While in Cambodia clothing company Mana Loa visited a Buddhist monastery near Siem Reap. They donated food and toiletries to the monastery and were taught chants. In the temple, the monks allowed them to make a carbon copy of a painting of Buddha. They used the copy they made as artwork on their Mana Loa Cambodian Buddha T-shirt. I received a sample to review.
So, why review a fashion t-shirt instead of a high-tech wunder-shirt on a website about paddling? I asked myself the same thing when the opportunity arose. On low-mileage canoe and kayak camping trips, I like to bring along a shirt to wear in camp. Typically, it’s a synthetic t-shirt that can do double duty as a paddling shirt. I liked the design on this t-shirt and when I saw that the shirt was a tri-blend of 50% polyester, 25% combed ring-spun cotton and 25% rayon I thought it was close enough. I had also been thinking about Robert Wright’s new book, Why Buddhism is True: The Science and Philosophy of Meditation and Enlightenment and am interested in Buddhism, especially lately, so the t-shirt seemed to fit my frame of mind.

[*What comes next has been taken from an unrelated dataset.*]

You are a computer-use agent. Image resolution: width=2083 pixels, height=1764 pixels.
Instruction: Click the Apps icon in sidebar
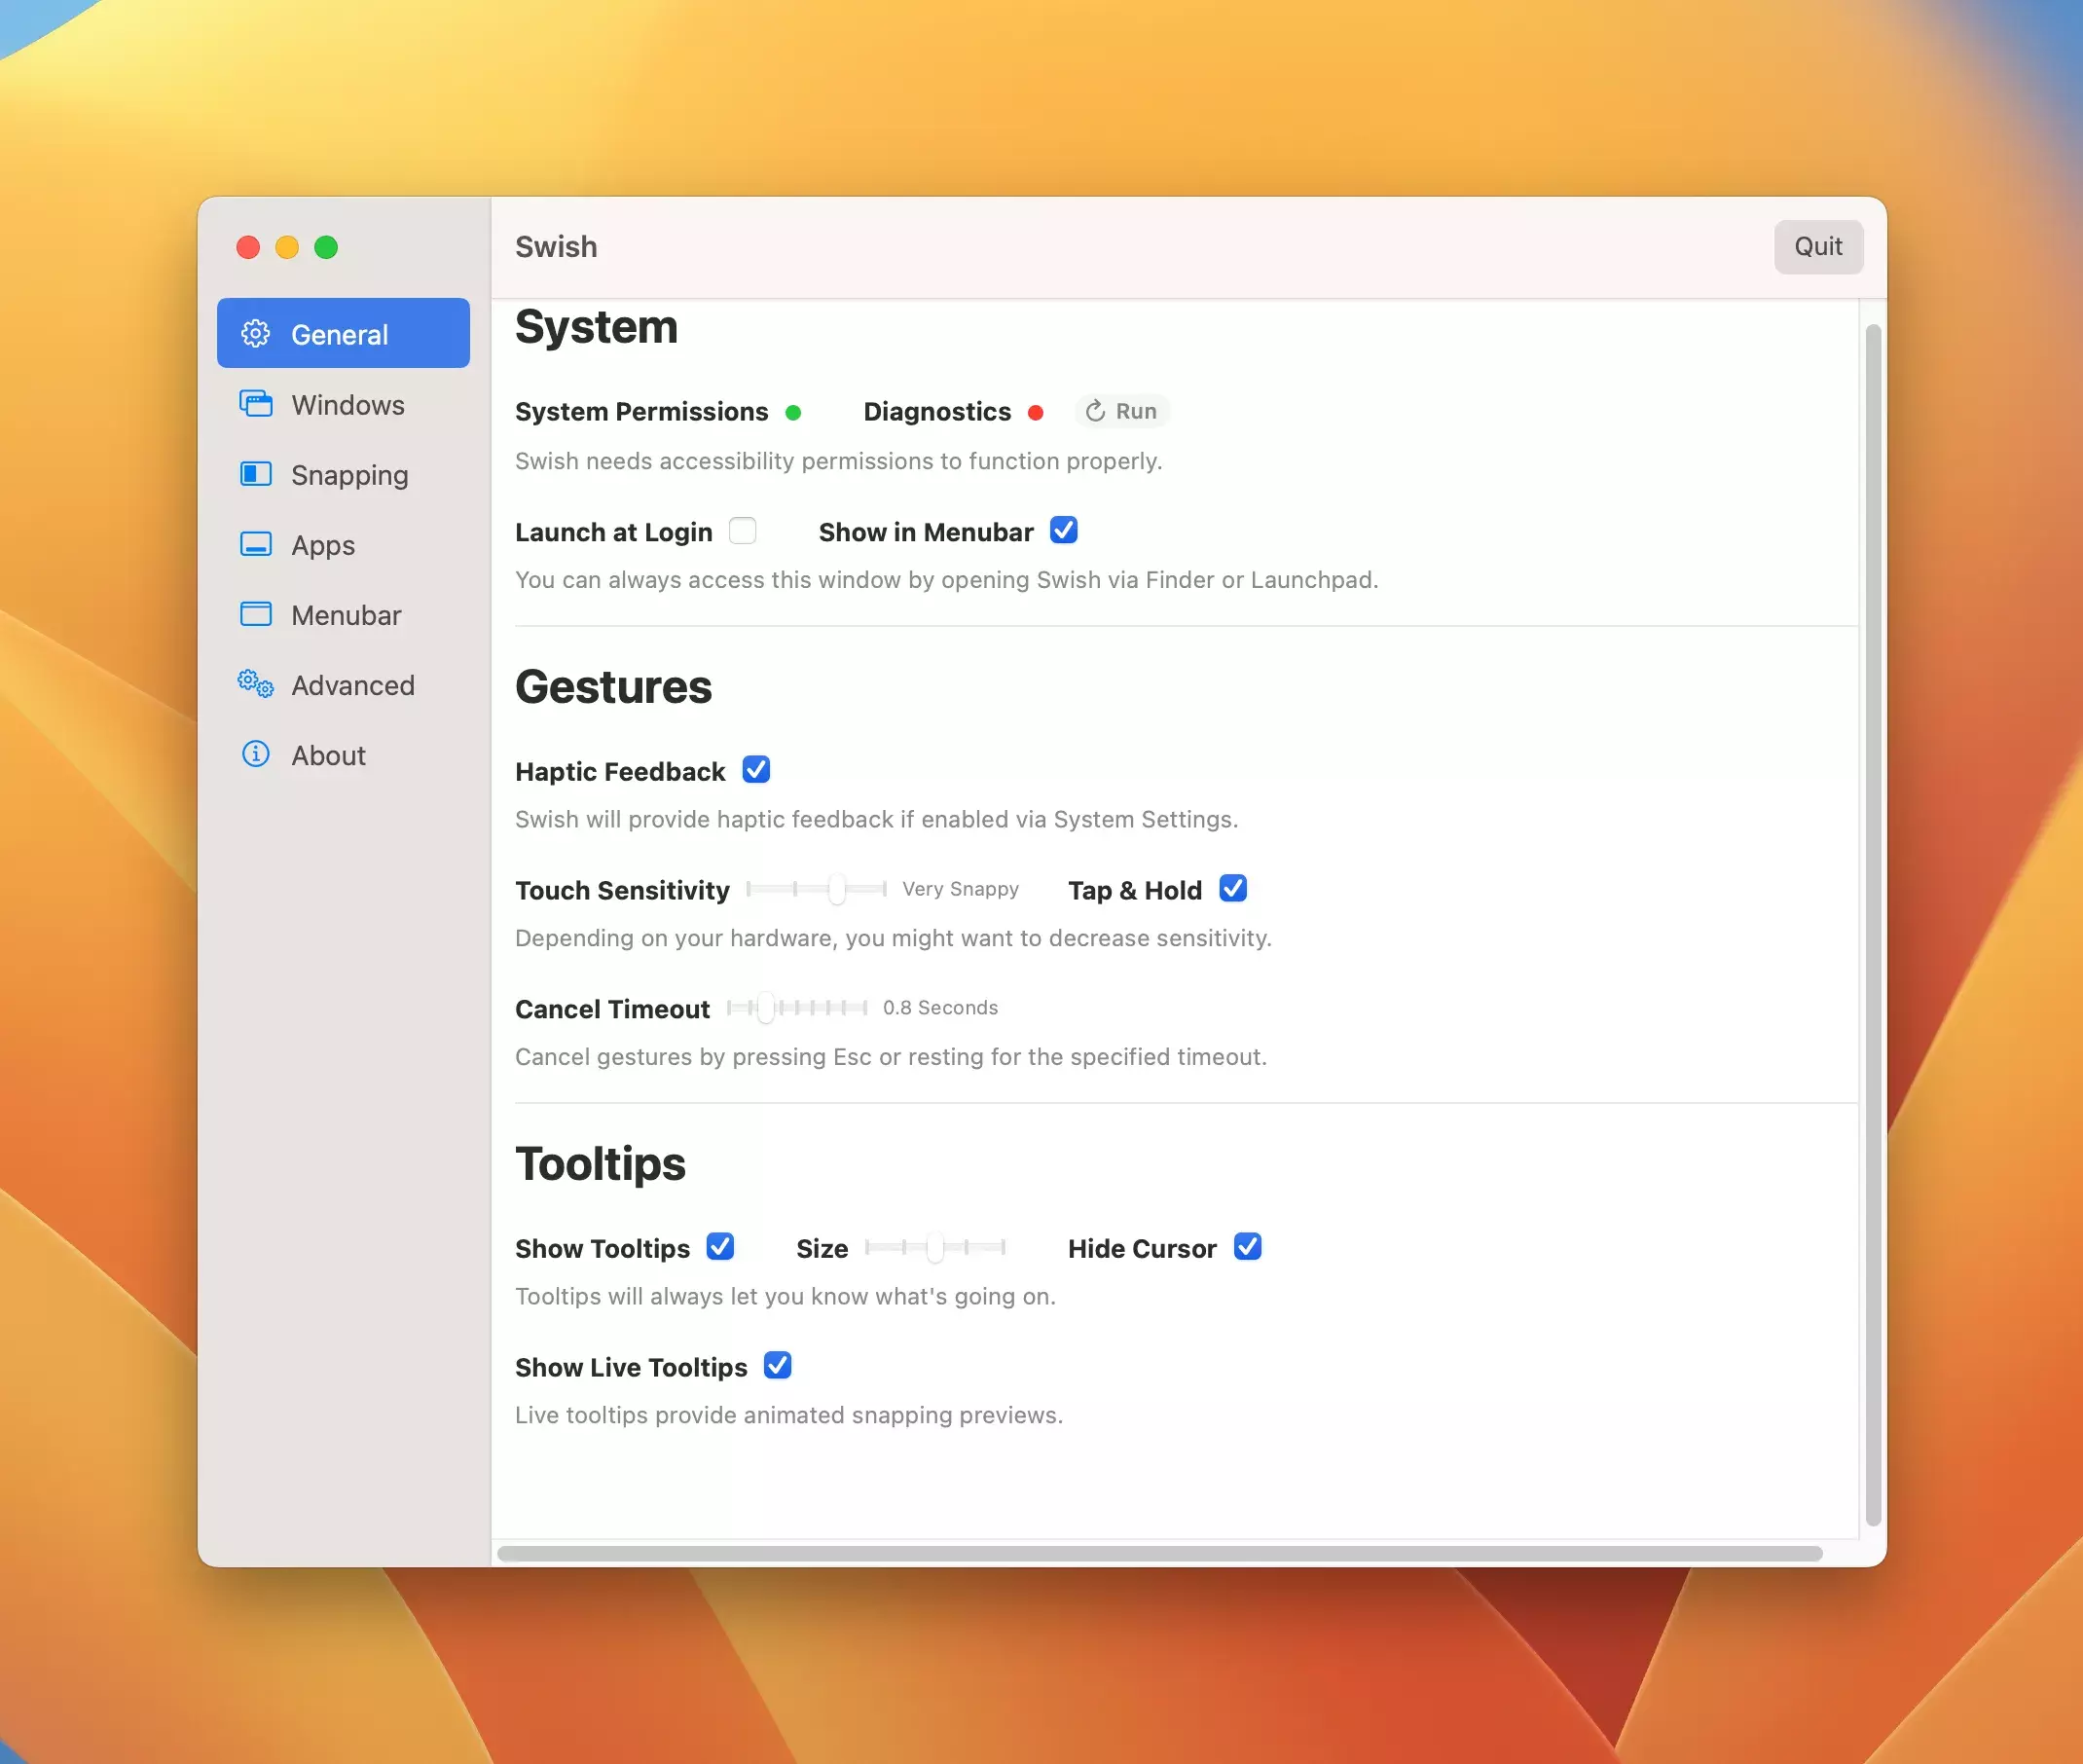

The Cambodian Buddha t-shirt is soft to the touch with 40 singles thread weight and it is comfortable to wear. Mana Loa calls it a contemporary fit, which to me means slightly tight and trendy — something like a big-city hipster would wear (when he wasn’t wearing flannel). Or as Alfred Tong, author of the the Gentleman’s Guide to Cocktails, wrote when describing what fashion terminology really means, “Real-world meaning: It’s a bit tight, isn’t it?” While I prefer the old-school, classic t-shirt fit from the 90s, this fit wasn’t as tight as some of the t-shirts I’ve bought that have a contemporary fit. It was comfortable to wear and not too tight. Nice. The fabric, even after being smashed into a dry bag, stays wrinkle free. The shirt weighs 5 ounces and rolls up to a size less than half of a Nalgene bottle. It took up little room in the 8 liter dry bag that I stuffed it and all my other spare clothing into.
After five days of wearing it around camp on a Boundary Waters canoe trip, it still smelled good enough to wear into Trail Center for lunch after the trip was over.
To sum up: Comfy. Cool looking. Light. Good fit. I like it enough to consider buying more of their t-shirts.
As a bonus for each piece of clothing sold, Mana Loa donates a days worth of food and essentials to a child in need from a developing country. That’s a cool commitment.
Disclosure of Material Connection: I received Cambodian Buddha T-Shirt for free from Mana Loa in consideration for a gear review.